First off, I don’t even know how something as difficult as the current tightness of synchronization is accomplished.

I’ve gone into a bunch of detail on that topic in this thread.

For one thing, I believe I observe - although I may well be fooling myself - that one of the playback areas doesn’t sound quite as good while synchronized as it does when playing the same tracks alone.

One of your zones is running bit-perfect. The others are making adjustments to conform to the clock of the perfect one. The differences should be subtle, but they are still there. The worst situation is when you have big discrepancies between the clock rates of various devices, so corrections become frequent enough to make a difference.

This is something I want to continue to improve. I think in the end, we’re going to end up moving some of the sync correction handling to the server so that we can do more expensive DSP to “hide” corrections, or otherwise control the process more tightly.

For another thing - I see that the audio streams sent to all zones are forced to conform to the needs of the least capable zones

1.3 will fix this for RAAT zones–the core will send different streams that have had different processing applied and synchronize them while taking into account the processing latency.

1.3 is also going to support a setting for choosing the clock master–so if you have a particular quality-critical zone, you can make sure it’s bit-perfect.

Other technologies (which, admittedly, have a whole lot less variation in capabilities) will continue with the current behavior, at least for the time being.

This is something that I really want to do, but it’s a huge amount of work to build it, then make it stable.

I think it could be done “tightly” for all of our current output mechanisms except for HQPlayer given sufficient effort. They all have (at least) a ms-resolution clock that we can use to line things up.

RAAT is actually in a worse situation than the others because USB devices often mis/under report their output delays.

1.3 will have a setting for micro-adjusting delays on RAAT endpoints, so if you really want to, you can record a synchronized start across a pair of devices (I like to make a stereo recording of an impulse signal, with the left channel from one device and the right channel from the other) and then adjust one to match the other.

Thinking about this from a product design standpoint–“loose” vs “tight” synchronization is not a nice distinction to explain to a less sophisticated user because the choice between “perfect in one way and imperfect in another” and “imperfect in one way and perfect in another” is an awkward one to offer, and because to anyone without the discipline to put their speakers far away from each other, the “loose” setting will feel like the “broken” setting.

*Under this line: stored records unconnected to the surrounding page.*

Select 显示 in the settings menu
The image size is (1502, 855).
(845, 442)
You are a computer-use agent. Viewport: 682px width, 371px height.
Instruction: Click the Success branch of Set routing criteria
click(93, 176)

I think if something like this came to be, we would do it like this: first, we’d support tight linking across all technologies that could do it. Then we’d make a setting like “move drift corrections to track boundaries”. That way, instead of a high-level choice of synchronization strategy, it would become a smaller choice, that really didn’t change things that much for anyone, but it would still create a pathway to the quality outcome you want.